Am Boden eines etwa 35 Kilometer durchmessenden Kraters in der Nähe des Mars-Nordpols sticht helles Wassereis deutlich hervor. Die Eisschicht ist nur wenige Dezimeter dick, doch sie zeugt von der feuchten Vergangenheit unseres Nachbarplaneten. Das Foto wurde von der hochauflösenden Stereokamera HRSC an Bord der Raumsonde Mars-Express aufgenommen, wurde jedoch zur Kontrastverstärkung bearbeitet. So dürfte die sichtbare Eisdecke in Wirklichkeit weniger blau, sondern eher beigefarben erscheinen, da sie von einer Staubschicht bedeckt ist. - Erst diesem Staub sowie der jährlich wiederkehrenden, winterlichen Konservierung der Oberfläche durch Trockeneis verdankt der gefrorene Kratersee vermutlich sein Überleben bis in die heutige Zeit.

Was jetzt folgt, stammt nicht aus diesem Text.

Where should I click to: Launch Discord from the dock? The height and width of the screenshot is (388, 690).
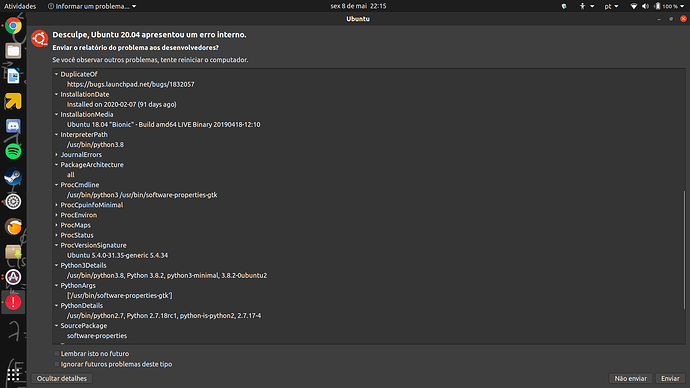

Letzte Reste jenes einstigen Wasservorkommens finden sich allerdings noch heute auf und vor allem unter der Oberfläche des Mars. Teils sind sie chemische Verbindungen eingegangen, teils sind sie aber auch in Form von eingelagerten Eisschichten unter der Oberfläche des Planeten verborgen, wo sie von Staub und Geröll bedeckt gut konserviert und vor Verdunstung durch Sublimation weitgehend bewahrt blieben.


Der Stundenglaskrater

© by ESA, DLR, FU Berlin (G.Neukum)


Das Strömungsmuster dieser wegen ihrer einer Sanduhr ähnelnden Form als "Stundenglaskrater" bezeichneten, alten Geländeformation zeigt, dass aus dem Bergmassiv links oben einst Gletscher und Schutt zunächst in den oberen kleinen Einschlagkrater geflossen sind, bis dieser übergelaufen ist. Dann schob sich das Eis weiter talwärts in den 500 Meter tiefer gelegenen, größeren Krater.

Es ist nicht ganz auszuschließen, dass irgendwo tief unter der Oberfläche des Mars außer Schichten wassereishaltiger Materialien auch Adern flüssigen Wassers überdauern konnten. Klarheit über den Aufbau der tieferen Mars-Bodenschichten könnten aber bald die Radar-Sondierungen durch Mars Express und den Mars Reconnaissance Orbiter bringen.


Eissuche auf Mars

© by NASA/JPL University of Arizona


Die künstlerische Darstellung zeigt die NASA-Sonde "Odyssey", die mit Hilfe eines Gamma-Spektrometers bereits im Jahre 2001 nahe den Marspolen dicht unter der Oberfläche dünne Schichten mit 20 bis 50 Prozent Wassereis (helle Ablagerung) im Marsboden aufgespürt hat.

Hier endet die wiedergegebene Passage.